▸ **Requirement**: Return each line of the data below verbatim; pictures are to be left out.

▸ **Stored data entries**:
-------------------------
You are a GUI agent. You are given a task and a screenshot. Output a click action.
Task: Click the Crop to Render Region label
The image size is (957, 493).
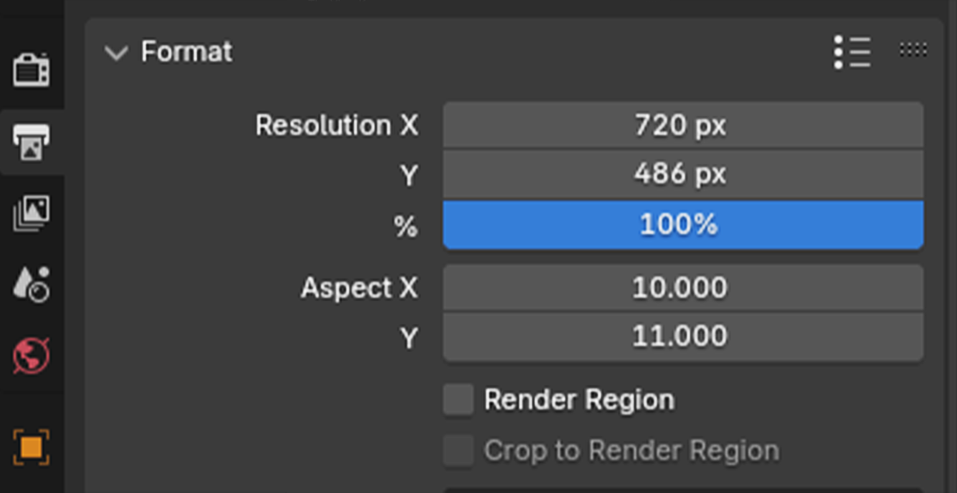tap(632, 451)
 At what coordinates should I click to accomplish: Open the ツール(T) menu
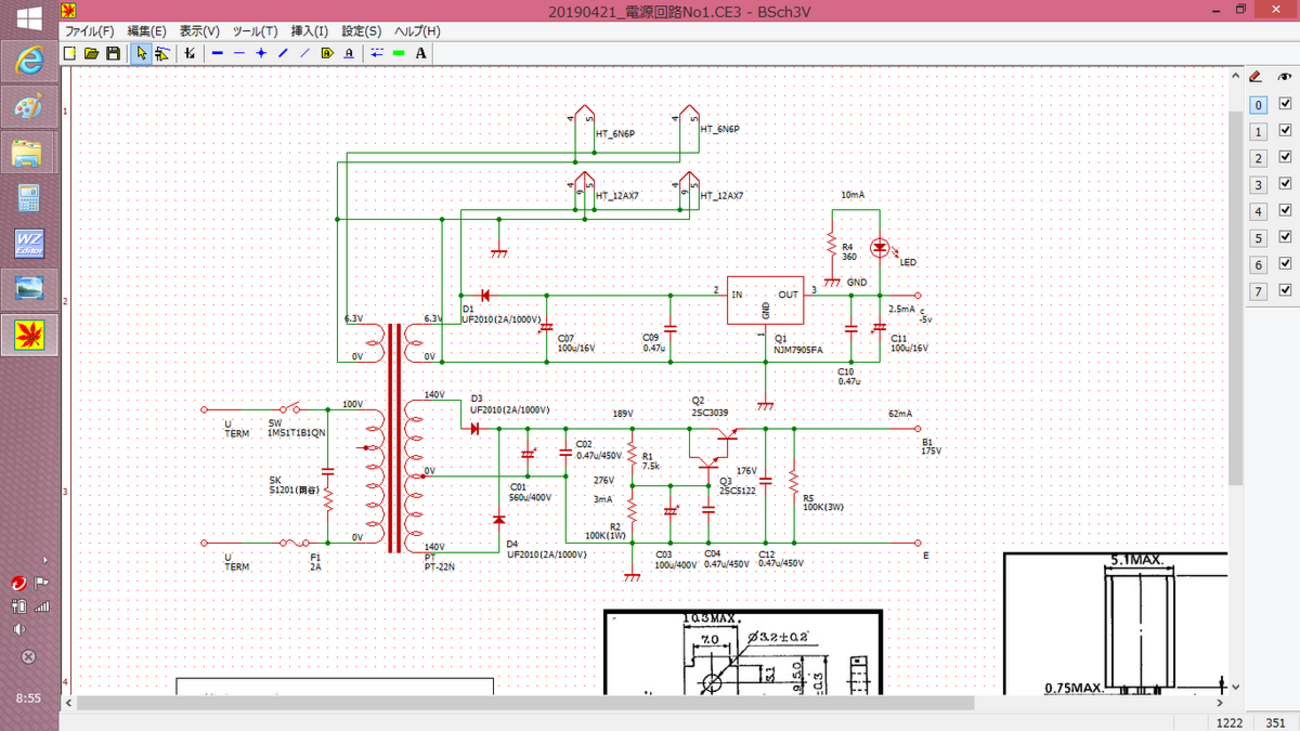[x=254, y=31]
-------------------------
▸ **Problem solution**:
You are a GUI agent. You are given a task and a screenshot. Output a click action.
Task: Click the Crop to Render Region label
The image size is (957, 493).
tap(632, 451)
 At what coordinates should I click to accomplish: Open the ツール(T) menu
[x=254, y=31]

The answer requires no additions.